» Work item
Line by line, copy the material below exactly.

» Records shown
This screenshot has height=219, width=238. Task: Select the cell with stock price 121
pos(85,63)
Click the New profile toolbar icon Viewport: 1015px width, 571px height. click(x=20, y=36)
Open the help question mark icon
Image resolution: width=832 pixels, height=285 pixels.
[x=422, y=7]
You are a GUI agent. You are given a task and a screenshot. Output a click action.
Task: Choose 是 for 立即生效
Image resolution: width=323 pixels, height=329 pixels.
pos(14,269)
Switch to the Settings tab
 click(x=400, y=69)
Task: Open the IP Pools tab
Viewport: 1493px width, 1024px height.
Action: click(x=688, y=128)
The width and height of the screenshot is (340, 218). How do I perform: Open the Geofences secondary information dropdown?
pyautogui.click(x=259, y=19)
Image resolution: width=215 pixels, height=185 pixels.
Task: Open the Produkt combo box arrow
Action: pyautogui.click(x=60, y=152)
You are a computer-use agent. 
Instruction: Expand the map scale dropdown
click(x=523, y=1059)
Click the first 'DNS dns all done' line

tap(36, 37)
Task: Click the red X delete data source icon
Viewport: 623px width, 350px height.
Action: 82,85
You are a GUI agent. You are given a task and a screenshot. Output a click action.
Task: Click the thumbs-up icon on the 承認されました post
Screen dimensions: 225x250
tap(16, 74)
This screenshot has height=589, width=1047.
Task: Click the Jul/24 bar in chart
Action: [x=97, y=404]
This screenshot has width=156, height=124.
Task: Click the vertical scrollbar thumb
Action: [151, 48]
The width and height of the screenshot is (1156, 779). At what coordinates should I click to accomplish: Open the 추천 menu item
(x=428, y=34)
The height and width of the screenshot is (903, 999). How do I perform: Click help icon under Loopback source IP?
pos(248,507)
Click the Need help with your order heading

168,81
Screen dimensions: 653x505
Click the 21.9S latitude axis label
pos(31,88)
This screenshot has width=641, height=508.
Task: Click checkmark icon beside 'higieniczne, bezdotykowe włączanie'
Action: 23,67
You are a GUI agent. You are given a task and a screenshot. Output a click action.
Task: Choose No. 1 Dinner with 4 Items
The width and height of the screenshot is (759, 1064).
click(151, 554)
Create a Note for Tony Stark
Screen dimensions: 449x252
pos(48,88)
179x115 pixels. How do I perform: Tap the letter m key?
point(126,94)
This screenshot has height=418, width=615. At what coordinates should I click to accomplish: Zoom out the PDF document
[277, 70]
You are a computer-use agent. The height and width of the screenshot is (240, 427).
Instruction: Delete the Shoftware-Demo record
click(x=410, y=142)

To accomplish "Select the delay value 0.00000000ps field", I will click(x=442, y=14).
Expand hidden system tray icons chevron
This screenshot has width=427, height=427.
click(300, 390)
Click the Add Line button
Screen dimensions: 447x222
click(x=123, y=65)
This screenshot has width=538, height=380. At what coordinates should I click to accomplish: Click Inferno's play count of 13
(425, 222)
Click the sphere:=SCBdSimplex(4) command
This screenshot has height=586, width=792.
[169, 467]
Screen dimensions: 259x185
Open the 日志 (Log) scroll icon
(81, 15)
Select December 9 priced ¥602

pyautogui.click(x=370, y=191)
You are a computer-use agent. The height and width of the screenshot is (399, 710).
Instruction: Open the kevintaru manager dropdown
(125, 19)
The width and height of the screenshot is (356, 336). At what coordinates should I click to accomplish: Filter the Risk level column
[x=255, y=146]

» Solution to this problem
This screenshot has height=219, width=238. Task: Select the cell with stock price 121
pos(85,63)
Click the New profile toolbar icon Viewport: 1015px width, 571px height. click(x=20, y=36)
Open the help question mark icon
Image resolution: width=832 pixels, height=285 pixels.
[x=422, y=7]
You are a GUI agent. You are given a task and a screenshot. Output a click action.
Task: Choose 是 for 立即生效
Image resolution: width=323 pixels, height=329 pixels.
pos(14,269)
Switch to the Settings tab
 click(x=400, y=69)
Task: Open the IP Pools tab
Viewport: 1493px width, 1024px height.
Action: click(x=688, y=128)
The width and height of the screenshot is (340, 218). How do I perform: Open the Geofences secondary information dropdown?
pyautogui.click(x=259, y=19)
Image resolution: width=215 pixels, height=185 pixels.
Task: Open the Produkt combo box arrow
Action: pyautogui.click(x=60, y=152)
You are a computer-use agent. 
Instruction: Expand the map scale dropdown
click(x=523, y=1059)
Click the first 'DNS dns all done' line

tap(36, 37)
Task: Click the red X delete data source icon
Viewport: 623px width, 350px height.
Action: 82,85
You are a GUI agent. You are given a task and a screenshot. Output a click action.
Task: Click the thumbs-up icon on the 承認されました post
Screen dimensions: 225x250
tap(16, 74)
This screenshot has height=589, width=1047.
Task: Click the Jul/24 bar in chart
Action: [x=97, y=404]
This screenshot has width=156, height=124.
Task: Click the vertical scrollbar thumb
Action: [151, 48]
The width and height of the screenshot is (1156, 779). At what coordinates should I click to accomplish: Open the 추천 menu item
(x=428, y=34)
The height and width of the screenshot is (903, 999). How do I perform: Click help icon under Loopback source IP?
pos(248,507)
Click the Need help with your order heading

168,81
Screen dimensions: 653x505
Click the 21.9S latitude axis label
pos(31,88)
This screenshot has width=641, height=508.
Task: Click checkmark icon beside 'higieniczne, bezdotykowe włączanie'
Action: 23,67
You are a GUI agent. You are given a task and a screenshot. Output a click action.
Task: Choose No. 1 Dinner with 4 Items
The width and height of the screenshot is (759, 1064).
click(151, 554)
Create a Note for Tony Stark
Screen dimensions: 449x252
pos(48,88)
179x115 pixels. How do I perform: Tap the letter m key?
point(126,94)
This screenshot has height=418, width=615. At what coordinates should I click to accomplish: Zoom out the PDF document
[277, 70]
You are a computer-use agent. The height and width of the screenshot is (240, 427).
Instruction: Delete the Shoftware-Demo record
click(x=410, y=142)

To accomplish "Select the delay value 0.00000000ps field", I will click(x=442, y=14).
Expand hidden system tray icons chevron
This screenshot has width=427, height=427.
click(300, 390)
Click the Add Line button
Screen dimensions: 447x222
click(x=123, y=65)
This screenshot has width=538, height=380. At what coordinates should I click to accomplish: Click Inferno's play count of 13
(425, 222)
Click the sphere:=SCBdSimplex(4) command
This screenshot has height=586, width=792.
[169, 467]
Screen dimensions: 259x185
Open the 日志 (Log) scroll icon
(81, 15)
Select December 9 priced ¥602

pyautogui.click(x=370, y=191)
You are a computer-use agent. The height and width of the screenshot is (399, 710).
Instruction: Open the kevintaru manager dropdown
(125, 19)
The width and height of the screenshot is (356, 336). At what coordinates should I click to accomplish: Filter the Risk level column
[x=255, y=146]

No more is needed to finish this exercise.